Zimbabwe Shona Stone Sculpture is obviously sculpture in Stone only. Zimbabwe literally translates to “large house of stones,” in the Chishona language, spoken by the largest ethnic group of people the Mashona in Zimbabwe, the former British Colony of Rhodesia. So then the SHONA are a tribe, after whom this art form is named.
To the far south of the country as you head towards Nelson Mandela’s South Africa, are found the Great Zimbabwe ruins, a massive Royal City Fortress that is built with finely cut granite “bricks” without mortar; and that tower fifty feet high in places, and are estimated to be between 900and1200 years old. There you have it. The sculpture derives its name from the country, the majority tribe, their heritage and ancient tradition of working stone.
Colonial histories are minefields of the good, the awful, the bitter: a veritable Pandora’s box some of whose contents are actually O.K. Many outsiders, Europeans from various countries (the British for instance) were of great and beneficial influence on the sculpture of Zimbabwe. Some outsiders go as far as to claim the distinction of, and take the credit for, having started stone sculpture in Zimbabwe. Others even make grander claims. The truth is that carving in stone in Zimbabwe is older than the advent of the white man and his subsequent visits to that land.

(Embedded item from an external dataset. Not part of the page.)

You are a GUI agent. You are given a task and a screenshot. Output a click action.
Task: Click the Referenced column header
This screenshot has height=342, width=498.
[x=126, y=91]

The stone sculptors of Zimbabwe use different types of rock. Serpentine is overwhelmingly the stone of choice. However spring stone, an intensly hard rock, carries greater prestige, particularly among the more prominent artists. Serpentine comes in many different forms, colors and degrees of hardness: black, green, yellow, brown, gray and mixtures of different colors in the same chunk of stone. The artists also work in the very rare semiprecious verdite, which is highly prized and is predominantly green. Verdite is also found in various shades of bronze and brown. Rapoko and soapstone are also used as is granite, along with some exotic types such as leopard rock
Zimbabwe sculptors have achieved world wide fame. They continue to exhibit their works in many countries of the world: in major galleries, in museums such as the Museum of Modern Art and the Rodin museum in France. Collectors of Shona sculpture include world class names like the British Royal Family and our next door neighbor. Many of the sculptors are in fact of the Shona Tribe. But others are from many other tribes, countries and places. You will find the occasional German, Asian, Australian, South African and even American at work training in workshops with master craftsman in Zimbabwe itself and abroad.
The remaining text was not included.